Tshidiso’s family went to inquire about this at the offices of the Metal Industries Benefit Funds Administrators (MIBFA). They were told his grandmother did not qualify because the surplus only became payable in 2008, a year after she passed away. Despite being heartbroken by the arbitrariness of this decision, they have continued to look for Anastasia’s main pension benefits as they still qualify to receive it as her beneficiaries. 

Tshidiso’s family is poor and unable to secure adequate health care for his disabled mother and aunt. Tshidiso couldn’t finish his degree at the University of Johannesburg because his family couldn’t afford to continue paying his fees. He has since struggled to find work. 

Tshidiso’s story mirrors that of many young South Africans who are forced to drop out of university due to a lack of finances and an ever-expanding youth unemployment rate. Even with financial assistance, only 34% of financial aid students graduate from university. Moreover, many students are in debt to universities, collectively owing them millions of rands. Some debts date as far back as the 1980s. Many indebted students are refused access to their degrees or diplomas despite completing their education, leaving them unable to secure work to help them pay off the loans. 

For Tshidiso, the financial barrier to obtaining his higher education degree could be eliminated by his family receiving his grandmother’s benefits. He would be able to finish his final year at university and stand a far higher chance of getting a job. His family would also be able to get proper care for Tshidiso’s mother and aunt. 

Poverty is cyclical. Poor people experience barriers to education and basic services, meaning that their children are unlikely to progress out of the social class they are born into. 

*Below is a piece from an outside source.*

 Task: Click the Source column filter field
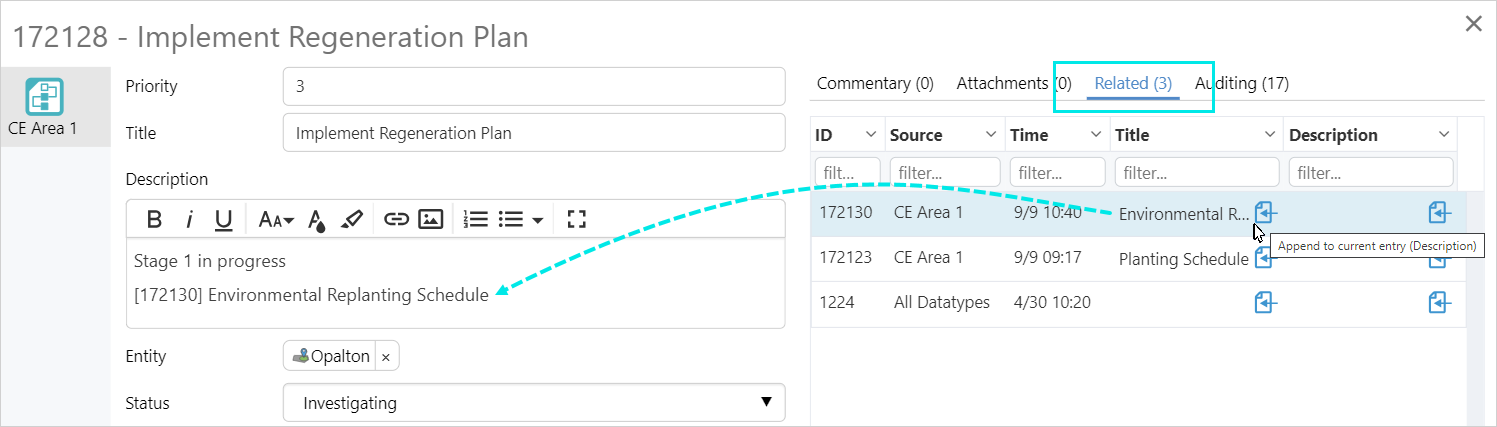pyautogui.click(x=944, y=172)
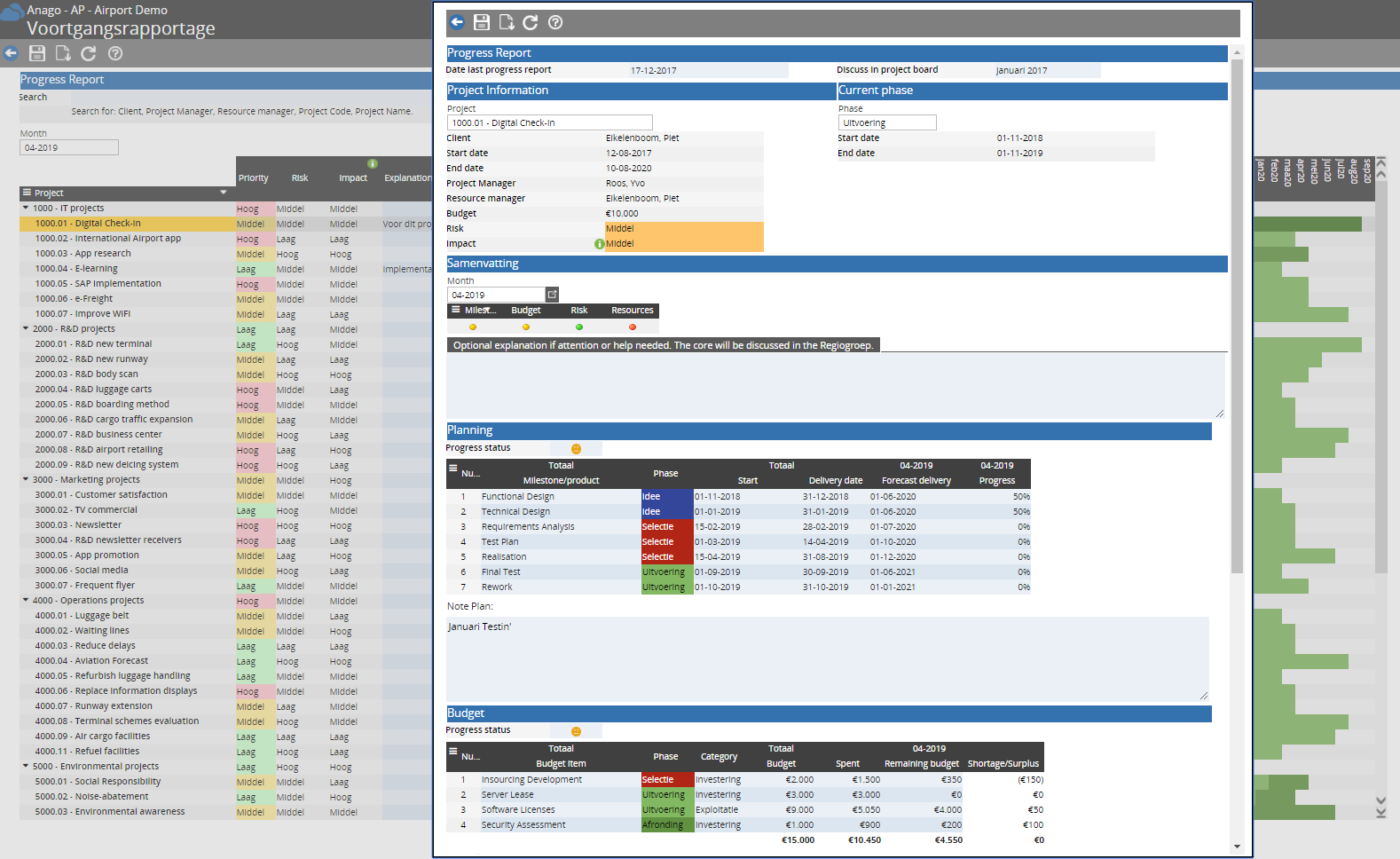Viewport: 1400px width, 859px height.
Task: Refresh the popup with the reload icon
Action: (531, 22)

Tshidiso’s story embodies the multi-layered and intergenerational effects of exclusionary systems. To hunt down his grandmother’s pension, his family uses her ID document and a photo of her receiving a long-time service award from TEMSA. They do not have her payslips or any other record of her employment. Just the framed photo. In the photo, Anastasia is shaking the hand of a white man at an awkward distance – a familiar symbol not of the Covid-19 era, but of racial segregation.

After months of listening to people relate the horrors of working in harsh conditions for little pay during the apartheid era, the image of Anastasia receiving that certificate – and hearing of her family’s contemporary struggles – brought home the magnitude of the impact of racialised labour and the maladministration of the pensions industry.

When speaking to ex-mineworkers, many of our interviewees revealed that they used their ‘Blue Cards’ from the mines, or their passbooks, to prove their work record. Just like the passbook or dompas, the photo of Anastasia’s long-time “service” award is a symbol of the exploitative aspects of apartheid. The fact that many black people are forced to rely on these symbols to access their rights in a post-apartheid South Africa highlights the continued socio-economic exclusion of black people. 

Poverty is cyclical. Poor people experience barriers to education and basic services, meaning that their children are unlikely to progress out of the social class they are born into. 

The payment of Anastasia’s benefits will not fix our deeply unequal society, but it would be the first step towards economic justice for Tshidiso and her family. It would help her grandson in his attempts to break the generational chains of poverty and help him provide for his own son, who is dependent on two unemployed parents and the state child support grant.

It is thus incumbent on regulators and pension fund administrators to reinstate cancelled pension funds and work to trace the millions who are owed unpaid benefits, as well as build systems that are responsive to those trying to access their benefits. This includes families like Tshidiso’s. While many in the pensions industry are from the private sector, they fulfil a social welfare role and profit from doing so. It is imperative they play their part in correcting years of profiteering off the misery of the poor, and are held accountable where they fail. There are millions whose lives and futures depend on it. 

Please, look beyond the bottom line. DM

Mamello Mosiana is a researcher at Open Secrets and a PhD candidate in Political Studies at the University of Cape Town.